夜の僕は日比谷野外音楽堂で目に涙を溜めていた。元真心ブラザーズのYO-KINGこと倉持陽一のライブに来ているのであった。YO-KINGの新譜はシンプルなロックアルバムだったけれど、正直あまり聴き込んでいない。このライブのために、改めて聴いてみたのだけど、やはりあまり好きではなかった。真心ブラザーズが大好きだった僕は、ソロのYO-KINGのアルバムに少し失望を覚えながら、そうはいいつつ彼のライブには淡い期待を抱いて日比谷に来ていたのだった。彼のライブには力がある。あるはずだ。ここ日比谷野外音楽堂ってとこは、本当に気持ちいいところで、例えライブがイマイチだったとしても、この大都会の真ん中にある、空洞のような夜空の下で大音量のロックンロールが聴けることだけで僕は充分な気もしていたのだった。
彼のすごいところは、歌詞の鋭さと熱さ、ストレートさ。それをあっけらかんと歌い、暑苦しくさせない不思議な歌声にある。この日のライブは結局のところ、予想通りだけどかなり良かった。彼はソロになってからの歌にこだわらず、真心ブラザーズ時代の歌もたくさん歌った。とある曲で、不覚にも涙がでた。たまにそういうことがあるのだけど、歌を聴いて涙が出てくるっていうのはどういうことだろう。ちょっと考えてみたのだけど、つまるところ昔聴いたその歌たちは、僕に昔を思い出させているのだった。帰ってこない時間、二度と会えない人、未熟だった自分。この曲を初めて聞いた頃の時代、それが急に頭にフラッシュバックしてきた。ノーガードであごにフックを入れられて一発でダウンだ。YO-KINGは【ああ、あの頃の僕より、今のほうがずっと若いさ】と歌った。
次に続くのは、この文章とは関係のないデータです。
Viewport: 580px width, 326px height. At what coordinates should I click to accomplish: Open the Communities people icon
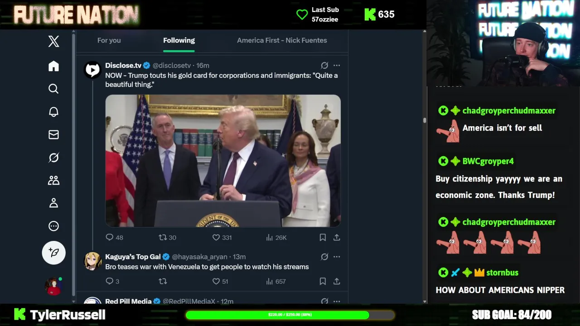coord(53,180)
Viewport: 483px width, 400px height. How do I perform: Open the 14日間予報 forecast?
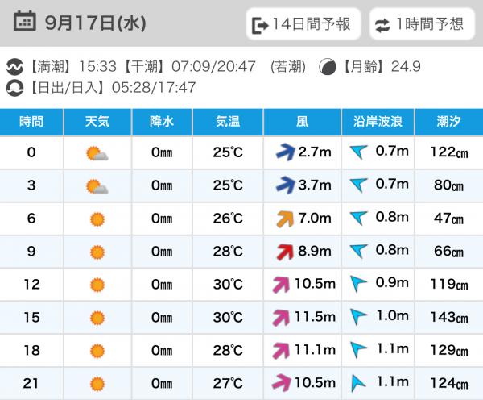(301, 24)
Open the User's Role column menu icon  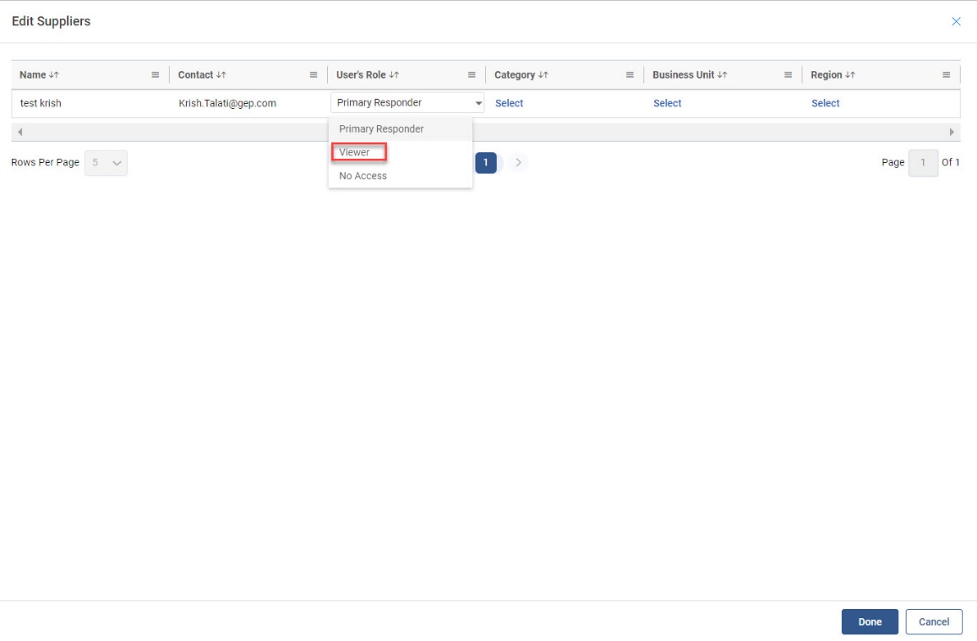click(x=472, y=75)
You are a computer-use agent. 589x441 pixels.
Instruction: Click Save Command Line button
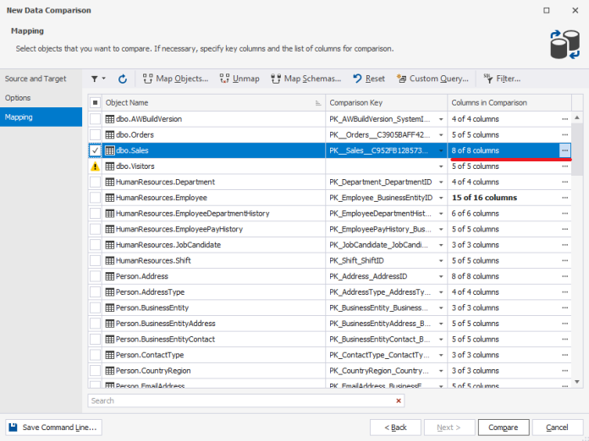pyautogui.click(x=55, y=427)
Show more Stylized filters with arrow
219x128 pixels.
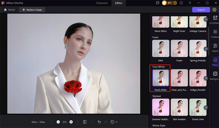click(206, 107)
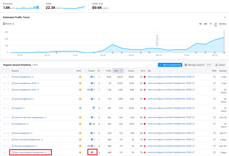Click the featured snippet icon in headset row
The image size is (229, 156).
coord(93,108)
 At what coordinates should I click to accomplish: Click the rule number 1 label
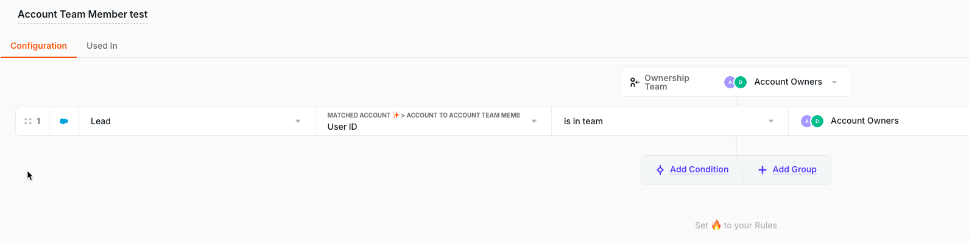pos(38,121)
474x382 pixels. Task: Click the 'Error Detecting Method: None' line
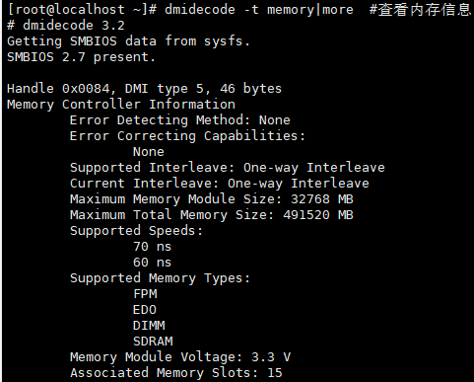point(180,120)

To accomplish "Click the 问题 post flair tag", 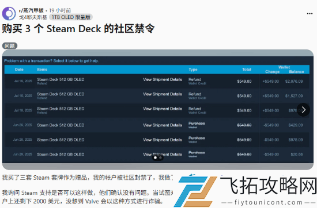I will pyautogui.click(x=10, y=46).
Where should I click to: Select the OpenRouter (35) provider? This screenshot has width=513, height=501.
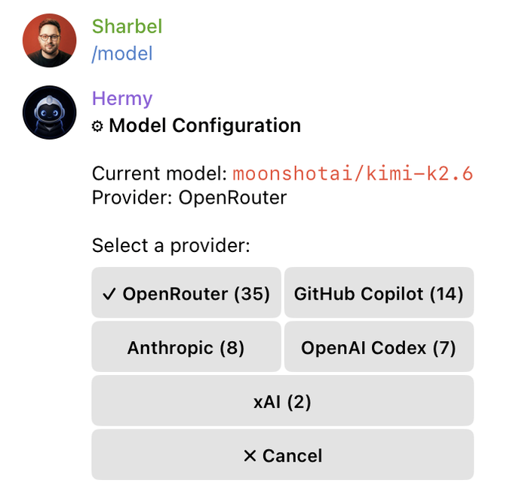click(186, 293)
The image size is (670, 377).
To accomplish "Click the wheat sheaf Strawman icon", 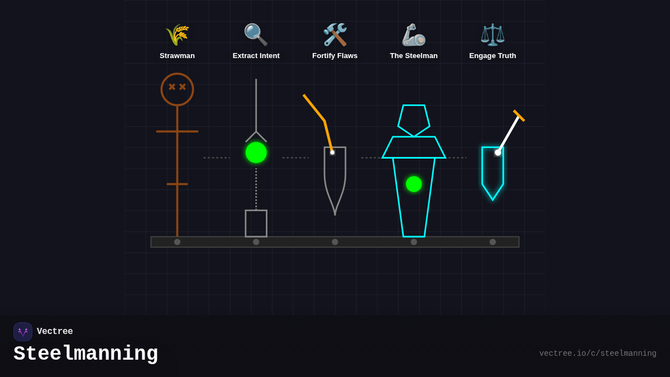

そうだ、あの頃の僕より、今のほうがずっと若いさ。
My Back Pages
白か黒しかこの世にはないと思っていたよ
誰よりも早くいい席で いい景色がみたかったんだ
僕を好きだと言ってくれた 女たちもどこかへ消えた
ああ あのころの僕より今の方がずっと若いさ
自尊心のため無駄な議論を繰り返してきたよ
英雄気取りで多数派の弱さを肯定もしてきたし
僕を素晴らしいと言ってくれた 男たちも次の獲物へ飛びついた
ああ あのころの僕より今の方がずっと若いさ
穴の開いた財布が僕に金をくれ 金をくれと言う
青空が僕に無理やり のんきさを要求する
僕を怖いと言ってくれた 友人もはるか想い出の中
あのころの僕より今の方がずっと若いさ
あのころの僕より今の方がずっと若いさ
Bob Dylanの「My Back Pages」のコピー「マイ・バック・ページ(真心ブラザーズ)」の【ああ、あの頃の僕より、今のほうがずっと若いさ】というこのフレーズ。直訳するとこういう風にはならないのだけど、それをこう訳したのは名訳。このサビ以外の歌詞も、原詩とは随分違うけど、結局のところそれもすごく良い。時代はどんどん巡り、人はどんどん通り過ぎるけど、音楽は僕らを瞬時にその時代へ連れ戻すんだなぁ。